EASTHAM — When James “Whitey” Bulger was convicted in 2013 on 31 counts of racketeering and 11 counts of murder, it took the jury less than a week’s deliberation to find the figurehead guilty during a trial which lasted only two months. By dint of comparison, Bulger spent approximately eighteen years as a fugitive on charges dating as far back as the 1970s.
One of those 12 jurors recently came forward proclaiming regret for her decision during Bulger’s sentencing. But not as a result of his innocence.
Janet Uhlar claims she received over 70 letters from Bulger following his conviction, some of which detail his experience as part of the CIA’s MK-ULTRA experiments into psychoactive, behavior modification and interrogation which took place over a twenty-year period between 1953 - 1973; a practice which allegedly included the administration of electrical shock therapy and LSD on unwitting subjects.
“Had I known, I would have absolutely held off on the murder charges,” Uhlar said in a recent interview with the Associated Press. “He didn’t murder prior to the LSD. His brain may have been altered, so how could you say he was really guilty?”
“This is huge. I mean, how many lives were affected by this? We have no idea.”
The CIA has never denied the existence of MK-ULTRA. Initially developed by chemist Stanley Gottlieb in the 1950s, the behavioral modification program first came to public attention during a 1975 joint congressional hearing which resulted in the uncovering of a cache of some 20,000 documents detailing the extent of the experiments two years later. Among the allegations reportedly administered during MK ULTRA have included electro-convulsive therapy, the administration of psychoactive drugs, hypnosis, isolation torture and repeated exposure to verbal and sexual abuse.
Uhlar’s claim of Bulger’s unwitting involvement in MK-ULTRA is bolstered by Bulger’s own alleged participation, an allegation the 88-year-old made approximately one year before his 2018 death.

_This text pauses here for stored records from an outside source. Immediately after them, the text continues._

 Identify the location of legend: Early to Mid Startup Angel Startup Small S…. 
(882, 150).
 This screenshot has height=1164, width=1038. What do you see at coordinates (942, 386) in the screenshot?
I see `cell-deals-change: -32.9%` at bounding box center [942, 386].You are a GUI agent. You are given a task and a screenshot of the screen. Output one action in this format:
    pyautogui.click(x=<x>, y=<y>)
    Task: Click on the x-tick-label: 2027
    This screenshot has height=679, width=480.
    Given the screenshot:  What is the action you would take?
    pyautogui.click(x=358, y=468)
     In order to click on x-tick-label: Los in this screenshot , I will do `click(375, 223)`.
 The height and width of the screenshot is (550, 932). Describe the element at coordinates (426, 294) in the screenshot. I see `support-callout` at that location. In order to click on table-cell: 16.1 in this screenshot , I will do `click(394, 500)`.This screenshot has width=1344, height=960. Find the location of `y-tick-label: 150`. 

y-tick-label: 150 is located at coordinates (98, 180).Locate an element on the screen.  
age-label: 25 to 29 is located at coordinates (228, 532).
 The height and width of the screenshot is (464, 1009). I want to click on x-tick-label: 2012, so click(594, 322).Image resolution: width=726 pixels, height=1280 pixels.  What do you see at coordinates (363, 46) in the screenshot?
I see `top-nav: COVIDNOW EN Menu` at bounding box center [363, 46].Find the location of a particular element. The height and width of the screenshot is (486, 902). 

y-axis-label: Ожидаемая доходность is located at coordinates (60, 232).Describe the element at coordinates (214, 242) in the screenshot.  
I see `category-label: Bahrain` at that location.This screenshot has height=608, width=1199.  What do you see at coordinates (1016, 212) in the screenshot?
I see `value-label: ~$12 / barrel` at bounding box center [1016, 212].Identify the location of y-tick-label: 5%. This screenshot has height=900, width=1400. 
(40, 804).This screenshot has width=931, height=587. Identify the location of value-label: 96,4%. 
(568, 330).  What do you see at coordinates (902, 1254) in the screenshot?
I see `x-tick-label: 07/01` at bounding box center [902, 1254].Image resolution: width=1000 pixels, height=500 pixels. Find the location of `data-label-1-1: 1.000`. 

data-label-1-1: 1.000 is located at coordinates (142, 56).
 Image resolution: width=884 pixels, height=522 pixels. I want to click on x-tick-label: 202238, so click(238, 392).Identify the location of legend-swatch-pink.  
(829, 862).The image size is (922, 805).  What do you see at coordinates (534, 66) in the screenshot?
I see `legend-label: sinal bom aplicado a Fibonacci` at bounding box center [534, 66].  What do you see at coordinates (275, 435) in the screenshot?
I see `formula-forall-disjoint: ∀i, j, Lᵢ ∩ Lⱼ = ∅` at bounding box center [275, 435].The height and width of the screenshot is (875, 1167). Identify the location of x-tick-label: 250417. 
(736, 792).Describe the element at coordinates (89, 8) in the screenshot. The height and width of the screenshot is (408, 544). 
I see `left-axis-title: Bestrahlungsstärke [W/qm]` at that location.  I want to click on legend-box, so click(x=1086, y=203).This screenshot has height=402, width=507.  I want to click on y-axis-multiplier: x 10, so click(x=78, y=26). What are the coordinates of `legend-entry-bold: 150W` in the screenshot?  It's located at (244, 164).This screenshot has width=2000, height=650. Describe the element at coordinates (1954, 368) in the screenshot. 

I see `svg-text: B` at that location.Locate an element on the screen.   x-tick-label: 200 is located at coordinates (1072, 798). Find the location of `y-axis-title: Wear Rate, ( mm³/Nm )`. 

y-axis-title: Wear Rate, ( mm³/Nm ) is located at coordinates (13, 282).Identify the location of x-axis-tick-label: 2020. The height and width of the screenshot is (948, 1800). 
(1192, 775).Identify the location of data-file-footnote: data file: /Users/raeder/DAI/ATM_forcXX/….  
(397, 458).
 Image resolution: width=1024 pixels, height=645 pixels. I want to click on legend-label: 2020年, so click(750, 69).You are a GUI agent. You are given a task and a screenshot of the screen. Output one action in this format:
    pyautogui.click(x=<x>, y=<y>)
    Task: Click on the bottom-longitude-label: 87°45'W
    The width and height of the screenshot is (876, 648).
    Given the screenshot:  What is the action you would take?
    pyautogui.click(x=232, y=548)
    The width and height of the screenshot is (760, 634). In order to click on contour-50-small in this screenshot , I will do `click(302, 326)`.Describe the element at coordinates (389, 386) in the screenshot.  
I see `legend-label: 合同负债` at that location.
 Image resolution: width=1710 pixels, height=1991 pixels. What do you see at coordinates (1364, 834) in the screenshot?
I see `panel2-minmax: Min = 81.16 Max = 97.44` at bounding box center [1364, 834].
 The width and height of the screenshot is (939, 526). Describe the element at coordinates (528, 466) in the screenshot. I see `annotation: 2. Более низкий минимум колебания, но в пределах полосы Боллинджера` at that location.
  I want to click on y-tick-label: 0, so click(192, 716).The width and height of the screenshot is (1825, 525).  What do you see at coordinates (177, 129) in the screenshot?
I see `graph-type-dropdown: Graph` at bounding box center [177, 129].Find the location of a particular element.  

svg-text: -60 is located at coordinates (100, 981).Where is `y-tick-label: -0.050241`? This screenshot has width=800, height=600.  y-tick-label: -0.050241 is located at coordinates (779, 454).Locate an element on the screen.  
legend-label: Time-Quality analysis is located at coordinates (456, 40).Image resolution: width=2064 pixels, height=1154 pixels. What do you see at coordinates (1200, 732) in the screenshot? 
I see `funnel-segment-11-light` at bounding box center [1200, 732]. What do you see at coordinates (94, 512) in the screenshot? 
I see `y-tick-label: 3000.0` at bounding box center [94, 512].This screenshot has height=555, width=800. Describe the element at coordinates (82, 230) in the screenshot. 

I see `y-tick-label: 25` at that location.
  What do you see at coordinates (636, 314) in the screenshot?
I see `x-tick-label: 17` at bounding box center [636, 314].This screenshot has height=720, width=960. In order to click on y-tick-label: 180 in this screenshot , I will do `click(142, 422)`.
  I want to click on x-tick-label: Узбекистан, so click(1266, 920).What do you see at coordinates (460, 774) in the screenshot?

“In 1957, while a prisoner at the Atlanta penitentiary, I was recruited by Dr. Carl Pfeiffer of Emory University to join a medical project that was researching a cure for schizophrenia,” Bulger wrote in an article for OZY Media in 2017. “We were injected with massive doses of LSD-25.”
"There was a CIA project code-named MK Ultra. The project was a violation of my rights, using prisoners for dangerous tests. I was angry reading that because I’d never mentioned how I felt hallucinating. I kept silent because I thought they might commit me to a mental institution.”
“He always seemed to be writing at one, two, or three in the morning and when I asked him why he said it was because of the hallucinations,” says Uhlar.
Not everyone is convinced of Bulger’s mental incapacity, however. Nor does everyone feel that Uhlar is a reputable source, citing numerous conspiratorial posts contained on her website. But Uhlar, who self-published a thinly fictionalized account of the trial two years ago, doesn’t necessarily refute Bulger’s involvement with racketeering. But she does question his mental state during the alleged murders.
“When I left the trial, I had more questions,” she says. “I’ve asked myself that many times. I’ll finish reading a letter and say, ‘Could he have?’
There has never been any official confirmation nor denial of Bulger’s involvement with MK-ULTRA, despite his insistence that he received criminal immunity from the New England Organized Crime Strike Force. Nor has any clinical diagnosis of his schizophrenia been made public. But local attorney Anthony Cardinale feels the even if his allegations were entered into trial proceedings, challenges would have arisen proving any insanity defense; not least of which was the result of 16-year status as a federal fugitive.
“The problem is, he lived for a very long time on the lam in a very secretive and a very smart way,” Cardinale told AP News. “But that doesn’t diminish the notion that, based on the LSD experiments, and the doses he was experiencing, he could have convinced himself of things that were not true, including that he had immunity from prosecution and could do whatever he wanted.”